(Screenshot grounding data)
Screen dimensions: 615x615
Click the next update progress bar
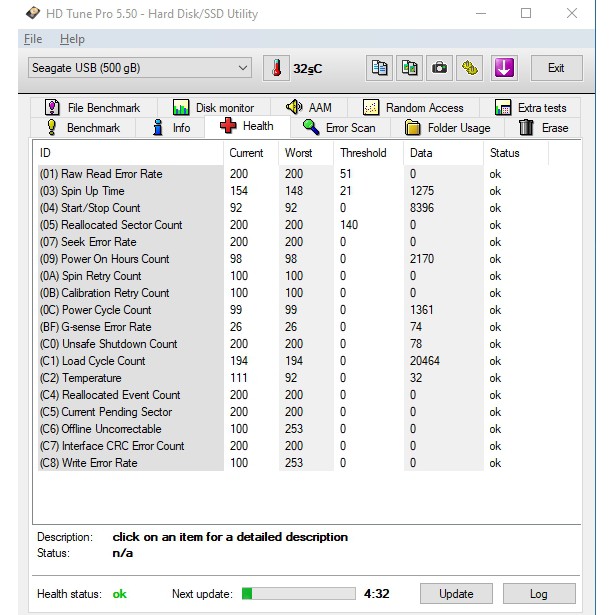coord(295,593)
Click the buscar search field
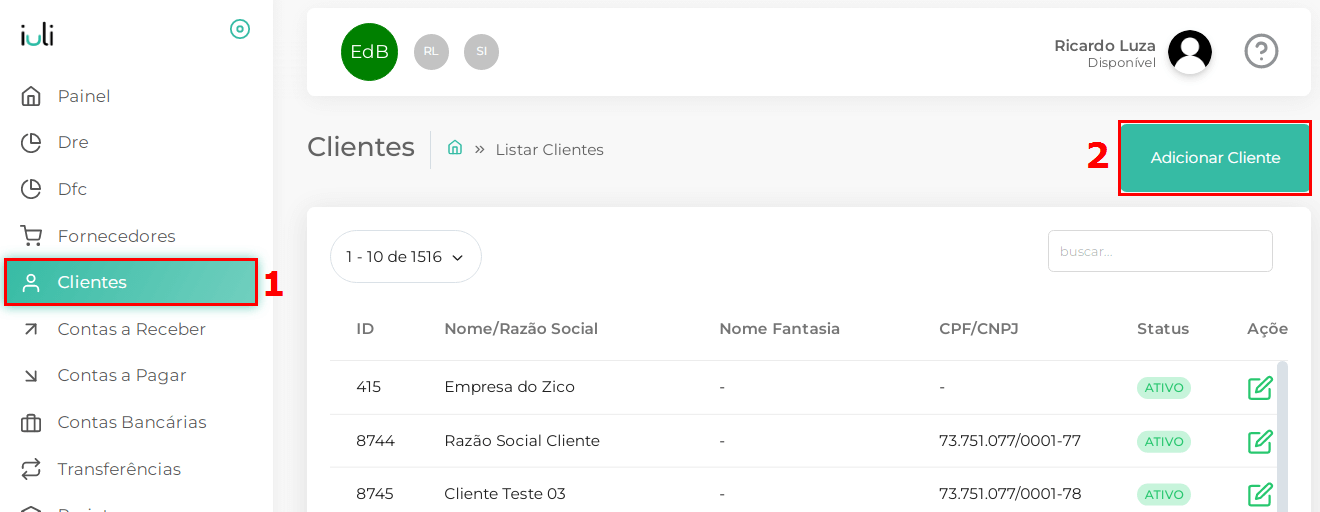The image size is (1320, 512). [1159, 251]
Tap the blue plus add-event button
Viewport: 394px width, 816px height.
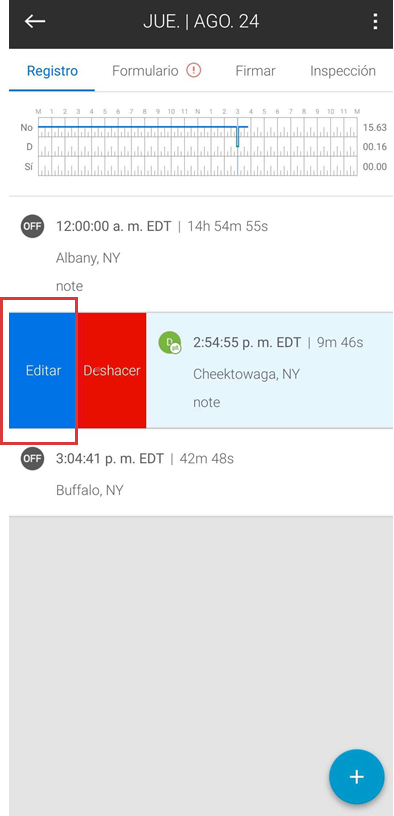click(357, 776)
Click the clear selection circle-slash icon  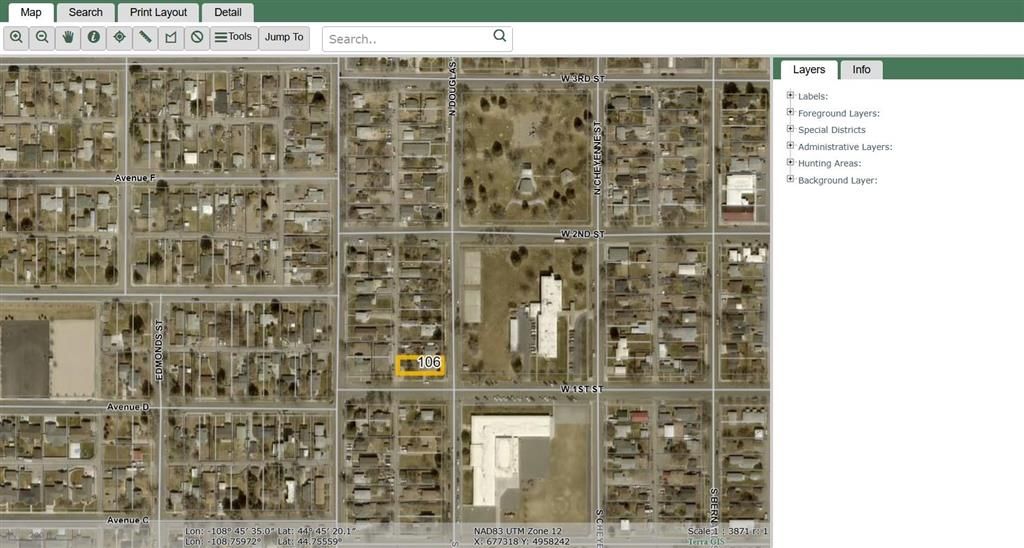pyautogui.click(x=197, y=37)
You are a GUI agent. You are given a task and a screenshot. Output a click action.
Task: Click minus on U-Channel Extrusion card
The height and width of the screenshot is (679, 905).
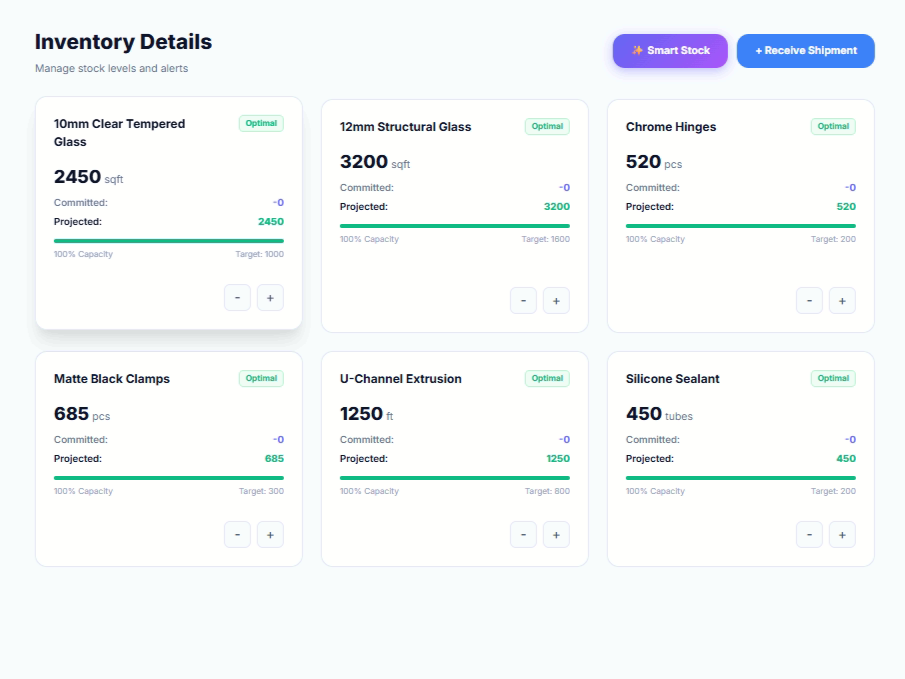click(523, 535)
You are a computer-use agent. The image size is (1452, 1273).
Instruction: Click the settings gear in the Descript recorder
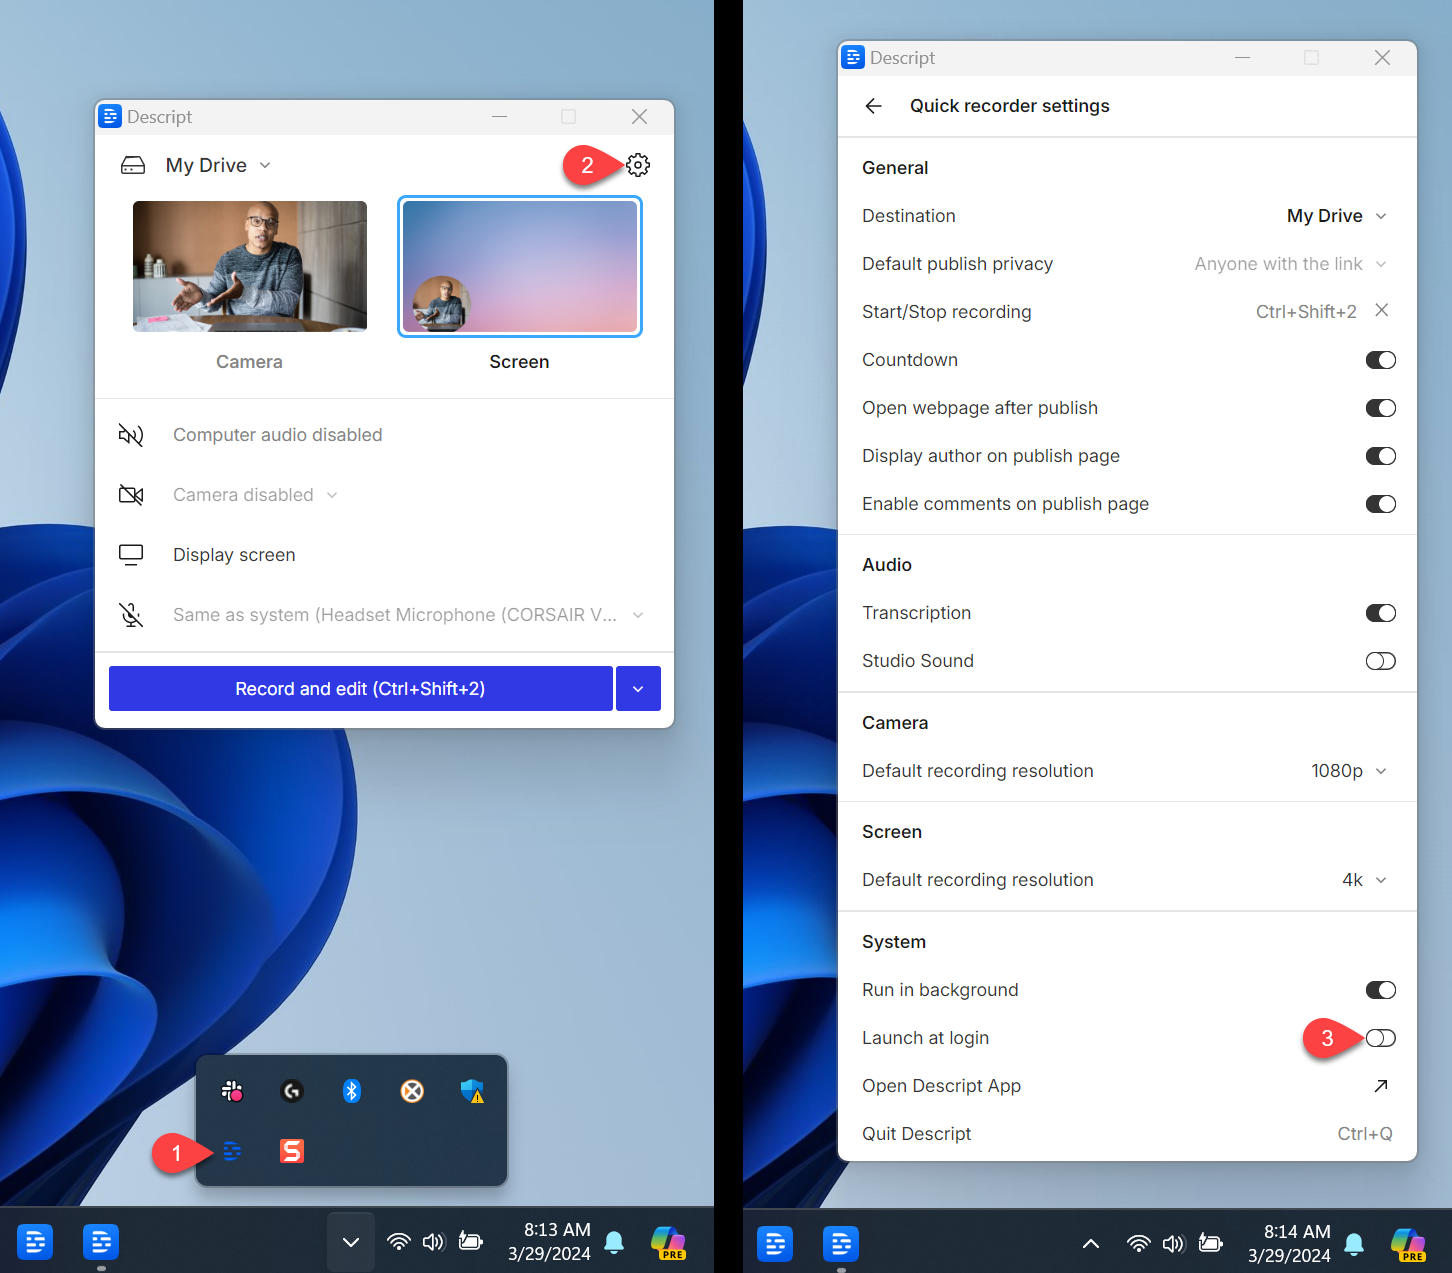point(638,165)
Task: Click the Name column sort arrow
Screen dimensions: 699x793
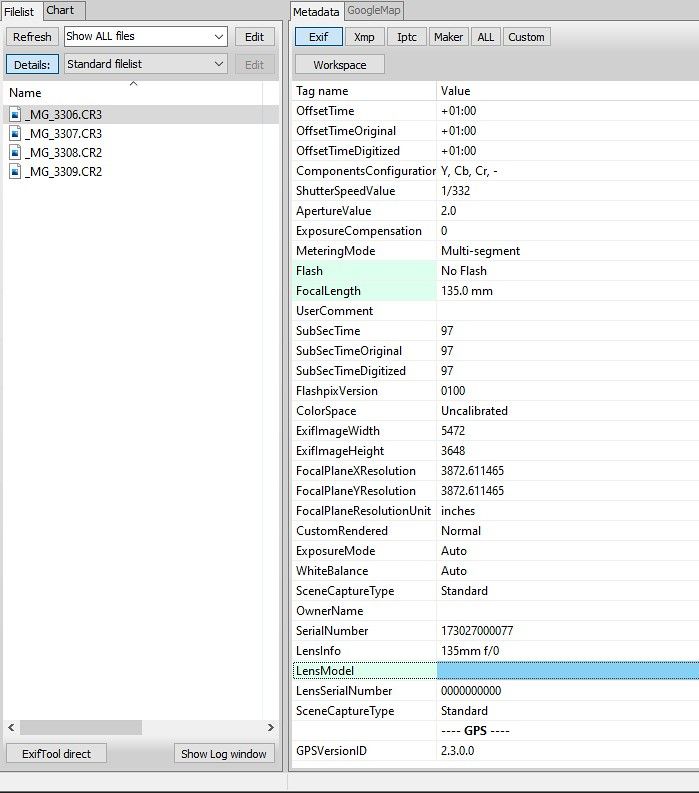Action: [134, 84]
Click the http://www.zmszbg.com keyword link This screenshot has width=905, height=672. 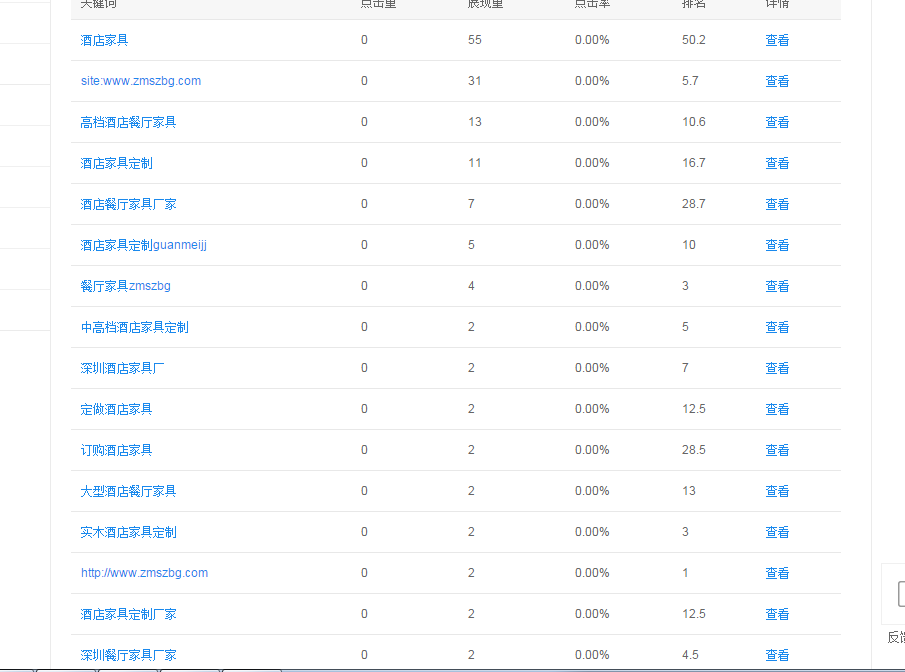[144, 573]
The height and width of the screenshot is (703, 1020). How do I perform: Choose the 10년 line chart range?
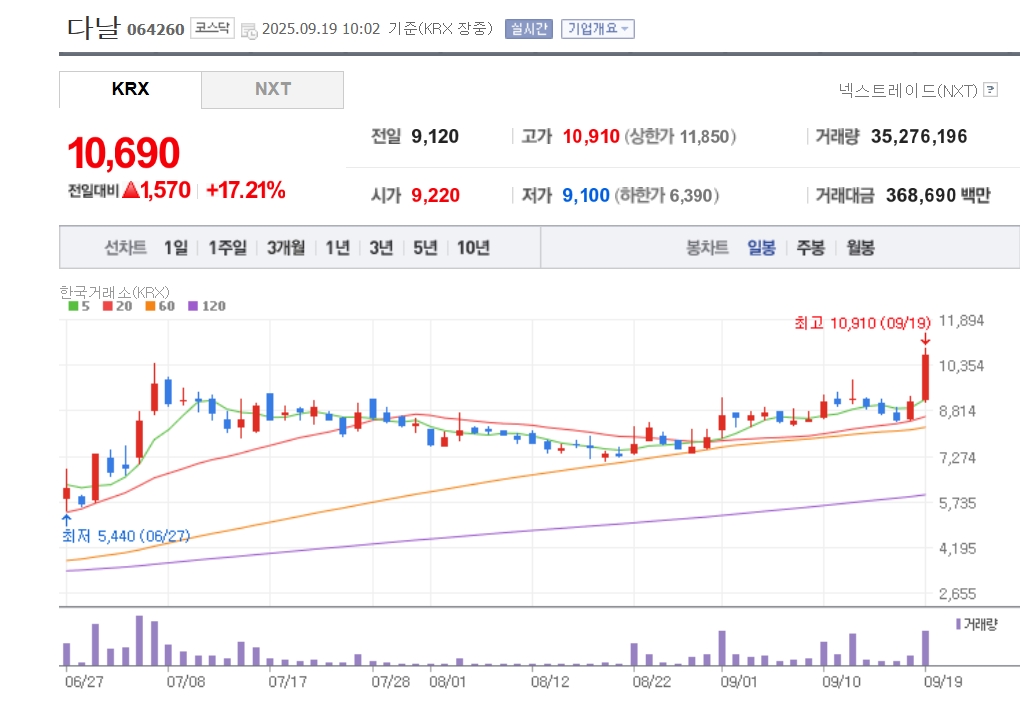pos(473,248)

Task details:
Your task is to copy only the lines above starting at the one containing "The height and width of the screenshot is (679, 905)." and ending at the one containing "Task: Click the Name column sort arrow". Copy them exactly, both ends included, and omit the pictures.

Answer to the exercise:
The height and width of the screenshot is (679, 905).
click(523, 535)
You are a computer-use agent. The image size is (1452, 1273).
Instruction: Click the settings gear in the Descript recorder
point(638,165)
Task: Click the Name column sort arrow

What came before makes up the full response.